Rafael Huertas se propone en este libro “pensar la locura a través de la experiencia escrita”, para ello se detiene en los textos de algunas locas y locos célebres, como Kate Millett o el juez Schreber, y de otros psicóticos no tan conocidos pero igualmente interesantes, como Julio Fuente, autor de Un delirio, que inauguró la colección “Testimonios” de la Asociación Española de Neuropsiquiatría (1), o Fernando, un hombre que ingresó en la Casa de Santa Isabel de Leganés en octubre de 1943 (2). En el libro tienen cabida escritores como James Joyce o Robert Walser, quien, tras su ingreso en el sanatorio de Herisau en 1933, dejó de escribir para dedicarse por entero a la locura –alegando que a un manicomio no se va a escribir, sino a estar loco. Con todo, el autor tiene el acierto de no incurrir en lo que para mí es un error cada vez más habitual: la tendencia a “psiquiatrizar” la obra de muchos escritores. Así, por ejemplo, siguiendo a Guillermo Rendueles, Huertas se muestra partidario de la “despsiquiatrización” de la obra de Fernando Pessoa (algo con lo que no puedo estar más de acuerdo).

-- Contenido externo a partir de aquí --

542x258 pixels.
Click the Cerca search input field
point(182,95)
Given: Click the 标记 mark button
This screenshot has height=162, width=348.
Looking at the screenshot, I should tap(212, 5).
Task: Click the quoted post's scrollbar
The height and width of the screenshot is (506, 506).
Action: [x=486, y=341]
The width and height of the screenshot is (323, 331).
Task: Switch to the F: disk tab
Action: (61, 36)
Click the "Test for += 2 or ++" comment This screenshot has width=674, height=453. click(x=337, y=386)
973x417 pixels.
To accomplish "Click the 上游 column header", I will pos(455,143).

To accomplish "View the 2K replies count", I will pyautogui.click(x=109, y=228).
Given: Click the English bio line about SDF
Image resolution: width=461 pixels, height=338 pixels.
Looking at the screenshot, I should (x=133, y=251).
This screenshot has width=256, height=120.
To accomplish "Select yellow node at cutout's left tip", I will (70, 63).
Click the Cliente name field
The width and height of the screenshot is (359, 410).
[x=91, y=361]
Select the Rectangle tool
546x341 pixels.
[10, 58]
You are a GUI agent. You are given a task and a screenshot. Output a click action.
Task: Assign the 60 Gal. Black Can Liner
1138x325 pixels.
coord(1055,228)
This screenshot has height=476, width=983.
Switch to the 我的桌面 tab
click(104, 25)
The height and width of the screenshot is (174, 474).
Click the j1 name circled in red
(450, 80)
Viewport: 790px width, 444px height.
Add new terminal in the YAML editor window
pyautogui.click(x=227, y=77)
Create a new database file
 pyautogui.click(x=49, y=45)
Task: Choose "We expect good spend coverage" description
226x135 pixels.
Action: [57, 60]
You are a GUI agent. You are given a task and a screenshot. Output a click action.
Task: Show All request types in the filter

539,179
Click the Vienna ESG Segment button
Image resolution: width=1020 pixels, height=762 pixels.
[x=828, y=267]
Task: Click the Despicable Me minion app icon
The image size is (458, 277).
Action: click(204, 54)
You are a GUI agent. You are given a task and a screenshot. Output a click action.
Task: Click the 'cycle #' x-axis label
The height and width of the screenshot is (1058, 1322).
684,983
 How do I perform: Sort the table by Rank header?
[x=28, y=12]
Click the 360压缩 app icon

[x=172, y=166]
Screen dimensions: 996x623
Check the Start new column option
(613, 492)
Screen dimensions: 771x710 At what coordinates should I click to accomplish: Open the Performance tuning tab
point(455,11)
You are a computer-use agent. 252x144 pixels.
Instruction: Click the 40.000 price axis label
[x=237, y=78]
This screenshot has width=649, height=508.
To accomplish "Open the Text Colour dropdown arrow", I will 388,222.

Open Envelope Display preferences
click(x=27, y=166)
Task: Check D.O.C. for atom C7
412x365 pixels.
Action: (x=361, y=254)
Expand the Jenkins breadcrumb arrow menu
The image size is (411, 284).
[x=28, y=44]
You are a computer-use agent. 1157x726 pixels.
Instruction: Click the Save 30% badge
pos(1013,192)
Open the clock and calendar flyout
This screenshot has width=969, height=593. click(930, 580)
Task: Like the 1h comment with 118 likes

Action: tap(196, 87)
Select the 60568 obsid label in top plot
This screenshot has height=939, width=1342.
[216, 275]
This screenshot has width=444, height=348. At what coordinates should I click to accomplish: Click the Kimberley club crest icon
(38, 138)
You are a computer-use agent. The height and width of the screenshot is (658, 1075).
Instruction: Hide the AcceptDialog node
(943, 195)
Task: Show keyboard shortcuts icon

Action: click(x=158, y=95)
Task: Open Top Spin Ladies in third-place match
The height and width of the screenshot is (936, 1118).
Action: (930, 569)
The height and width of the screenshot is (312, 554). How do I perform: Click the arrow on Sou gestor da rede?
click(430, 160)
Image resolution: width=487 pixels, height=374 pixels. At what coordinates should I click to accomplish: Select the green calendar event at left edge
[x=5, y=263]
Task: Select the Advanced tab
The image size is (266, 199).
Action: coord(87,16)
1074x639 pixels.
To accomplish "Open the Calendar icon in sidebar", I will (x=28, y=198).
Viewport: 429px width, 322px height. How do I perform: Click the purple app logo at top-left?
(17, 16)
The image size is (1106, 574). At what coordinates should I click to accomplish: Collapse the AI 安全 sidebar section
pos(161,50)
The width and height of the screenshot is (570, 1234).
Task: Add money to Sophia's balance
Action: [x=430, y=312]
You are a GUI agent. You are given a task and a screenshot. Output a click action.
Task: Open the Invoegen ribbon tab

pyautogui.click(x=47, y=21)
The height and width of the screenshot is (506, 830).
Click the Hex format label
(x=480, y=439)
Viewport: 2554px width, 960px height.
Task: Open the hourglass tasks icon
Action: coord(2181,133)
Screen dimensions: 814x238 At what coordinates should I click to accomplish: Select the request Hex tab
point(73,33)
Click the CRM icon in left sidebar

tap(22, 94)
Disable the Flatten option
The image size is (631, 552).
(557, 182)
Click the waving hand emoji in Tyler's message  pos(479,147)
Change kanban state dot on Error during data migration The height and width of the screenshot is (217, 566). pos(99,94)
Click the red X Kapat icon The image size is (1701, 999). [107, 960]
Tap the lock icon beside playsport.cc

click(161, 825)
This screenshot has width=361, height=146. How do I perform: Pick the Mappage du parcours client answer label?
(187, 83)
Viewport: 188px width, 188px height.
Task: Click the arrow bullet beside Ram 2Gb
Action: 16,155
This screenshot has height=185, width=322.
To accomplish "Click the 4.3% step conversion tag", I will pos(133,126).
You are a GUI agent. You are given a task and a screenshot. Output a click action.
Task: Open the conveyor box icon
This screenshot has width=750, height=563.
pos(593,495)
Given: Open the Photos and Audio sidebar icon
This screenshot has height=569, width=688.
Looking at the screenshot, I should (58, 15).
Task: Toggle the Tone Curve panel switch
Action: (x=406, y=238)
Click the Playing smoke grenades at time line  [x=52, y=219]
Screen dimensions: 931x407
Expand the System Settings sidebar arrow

En un libro en el que las mujeres ocupan un lugar tan prominente (a Kate Millett, por ejemplo, le dedica un capítulo entero), no podían faltar escritoras como Sylvia Plath, que se las ingenió para crear una obra literaria de calidad a pesar del sufrimiento psíquico que padeció durante buena parte de su vida. Es también interesante el análisis que hace de La otra verdad. Diario de una diversa, de la poeta Alda Merini (3). El testimonio de su estancia en el psiquiátrico Paolo Pini de Milán, antes de la Ley Basaglia, plantea algunas cuestiones relevantes. El internamiento era para Merini una condena semejante a la cárcel: “(…) una vez que regresemos a casa siempre sentiremos que nos echan en cara la hospitalización como un hecho jurídico y no como una enfermedad. En síntesis, el enfermo está un peldaño más alto en relación a aquella persona que ha estado en prisión”. Por otra parte, el electroshock era vivido por ella no solo como un castigo, sino también como una verdadera profanación de su cuerpo.
En algunos de los “casos” estudiados por Huertas, parece que la escritura responde a un “esfuerzo de autorreparación”. En este sentido, el autor recordaba unas palabras de Kate Millett en las que esto se mostraba a las claras: “Escribí Viaje al manicomio para recuperarme yo, para recuperar mi mente e incluso su afirmación de cordura”. Estaríamos, entonces, ante una mente que intenta enderezarse al escribirse1. Con todo, no siempre parece haber una voluntad de autorreparación en este tipo de narrativas. Unica Zürn, por ejemplo, afirmó que estaba escribiendo La casa de las enfermedades (1958) “para seguir estando enferma un poco más. (…) Mi «mejor mitad», como es lista y sabia, quiere que siga enferma un poco más, ya que sabe lo que se puede conseguir con una enfermedad como la que yo tengo”. Más tarde, en El hombre del jazmín (1977), donde relata, en tercera persona, su experiencia con la locura, describió algunas de las “ventajas” que a su entender le ofrecía esta: “Si alguien le hubiese dicho que había que volverse loca para ver esas alucinaciones, no hubiera tenido ningún problema en perder la cabeza. Lo que ha visto le sigue pareciendo lo más asombroso del mundo”. Y en otra parte: “Aquí aparece por primera vez el delirio de grandeza, ese sentimiento tan agradable de estar en el epicentro de todo (…)”2. Si Walser abandonaba la escritura para entregarse en cuerpo y alma a la locura, Zürn aprovechaba su ingreso para prolongar sus síntomas a través de sus escritos. Como bien señala Huertas, cuando la locura “toma la palabra”, se constata de un modo innegable que los seres humanos somos diversos –también en esto.
Las narrativas de la locura no son ni mucho menos un fenómeno nuevo, pero hasta ahora han tenido una existencia marginal. Por suerte, en los últimos años están viviendo un auge, situándose en el lugar que sin duda merecen. Un ejemplo de ello es el magnífico El último asilo. Un testimonio de locura en nuestro tiempo, de Barbara Taylor, publicado en la Colección “Testimonios” de la Asociación Española de Neuropsiquiatría (6). En este auge han tenido mucho que ver los llamados “Mad Studies”, un campo de estudios que tuvo su origen en los movimientos de supervivientes de la psiquiatría y conjuga la indagación teórica con el activismo. Es en este contexto en el que se encuadra Locuras en primera persona, un libro que aboga por “el acompañamiento, el apoyo mutuo y la horizontalidad” de las personas con sufrimiento psíquico frente a las restricciones, las jerarquías y, en muchos casos, la vulneración de sus derechos.